Induction of a 70-kDa protein in human lymphocytes exposed to inorganic heavy metals and toxic organic compounds

Human peripheral blood lymphocytes synthesize a 70-kDa protein (p70) distinct from metallothionein (MT), in response to several inorganic heavy metals. Although Cd and Zn induce both p70 and MTs, Co induces only p70. On the other hand, Cu, Hg, Ni and Ag, which are the inducers of MTs, can not induce p70. This protein is indistinguishable in electrophoretic mobility from the 70-kDa heat shock protein, which is induced by incubation of lymphocytes at 42-45 degrees C. Several environmental pollutants other than the inorganic heavy metals, including organic tin compounds and organic phosphorus compounds, were also found to induce p70. The responsiveness to a variety of environmental stimuli suggests the involvement of p70 in the basic cellular defense mechanism.

Cadmium-induced synthesis of metallothioneins in human T and B cell purified by a fluorescence activated cell sorter

Human peripheral blood lymphocytes were reacted with fluorescein-conjugated antibodies specific to T or B cell surface antigen and fractionated with a fluorescence activated cell sorter. The isolated T and B cells were examined for their capacity to synthesize metallothioneins (MTs). Analysis by gel electrophoresis indicated that both T and B cells were able to produce MTs in a Cd2+-inducible manner, suggesting that both cells types have a mechanism of protection against Cd2+ toxicity.

A nuclear factor that interacts with metal responsive elements of a human metallothionein gene.

Metallothioneins (MTs) are low molecular weight heavy metal-binding proteins which are known to play a major role in heavy metal detoxification and understanding of their regulatory mechanism is toxicologically important. Expression of MT genes is induced by heavy metals and metal responsive elements (MREs) upstream of MT genes are essential for the transcriptional activation. By several types of mobility shift assay with 32P-labeled oligonucleotide probes, we detected HeLa cell nuclear as well as cytoplasmic factors that bind to MRE sequences of human MTIIA (hMTIIA) gene. One of the nuclear factors, which gives stronger signal than others, was further characterized. Competition experiments showed that the nuclear factor (named MREBP) specifically recognizes MREs of hMTIIA gene. EDTA abolished the binding of MREBP to MRE, suggesting that a divalent cation(s) is required for the complex formation. Also in blotting experiments with HeLa nuclear extract and the [32P]MRE probes an EDTA-sensitive 95k protein band, which possibly represents MREBP, was detected.

Analysis of Cysteine and Histidine Residues Required for Zinc Response of the Transcription Factor Human MTF-1

Metal responsive element (MRE)-binding transcription factor-1 (MTF-1) is a zinc finger (ZF) transcription factor that plays a key role in heavy metal homeostasis by regulating relevant genes in response to metals.
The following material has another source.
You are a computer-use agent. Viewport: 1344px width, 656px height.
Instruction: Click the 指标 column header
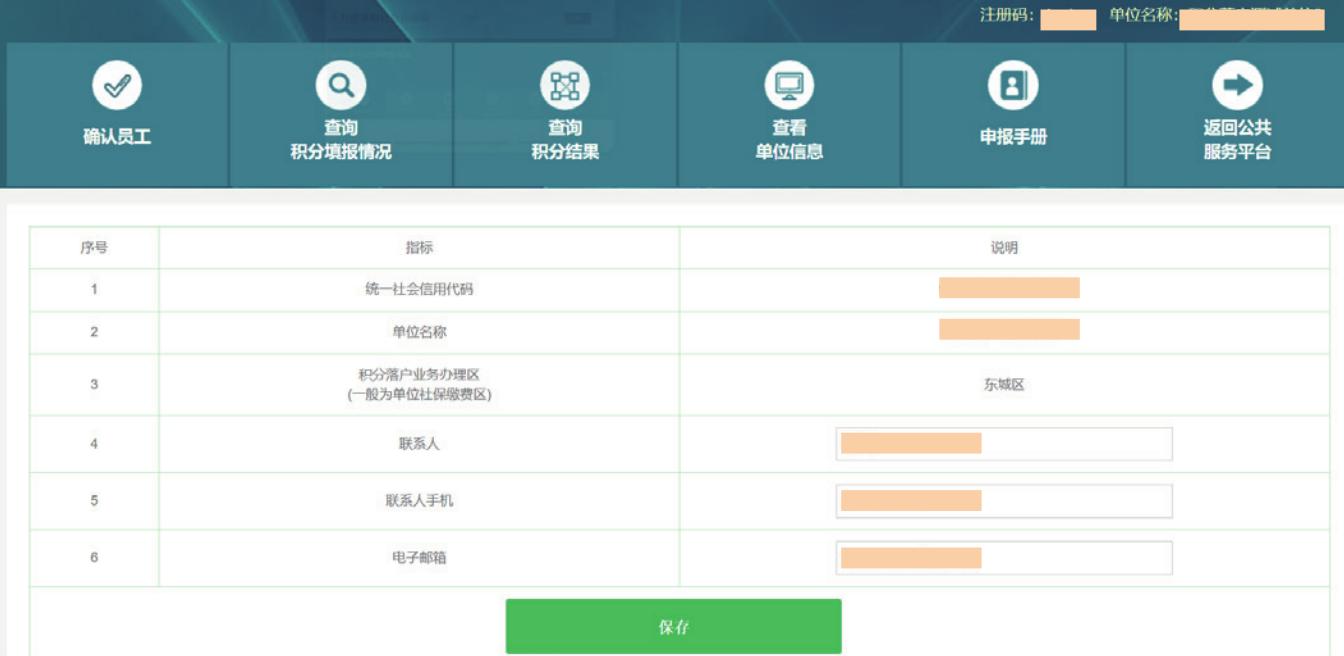pos(419,248)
MTF-1 is known to be activated by heavy metals such as Zn and Cd, but the mechanism of activation remains unclear. In the present study, Cys and His residues of human MTF-1 (hMTF-1), some of which may be involved in interaction with metals or with each other, were screened for their contribution to Zn-dependent transcription. To avoid poor induction ratios of previous transfection assays, we re-examined experimental conditions to establish an assay able to correctly detect Zn-responsive transcription. Using this assay, a series of Cys and/or His substitution mutants were analyzed over the entire hMTF-1 molecule. In five out of the six ZFs (ZF1 to ZF5), Cys mutations that disrupt the ZF structure abolished response to Zn. Of these, ZF5 was shown for the first time to be essential for Zn-responsive transcription, despite it being unnecessary for Zn-induced DNA binding. These results indicate that Zn activation of hMTF-1 involves an additional process besides induction of DNA binding activity. Our assay also confirmed the importance of Cys in the acidic activation domain, as well as those in the C-terminal Cys cluster, implicated in transcription in other studies. The identified Cys residues might contribute to metal response of hMTF-1 through direct metal binding and/or intramolecular interactions, analysis of which will be helpful in understanding the mechanism of metal response.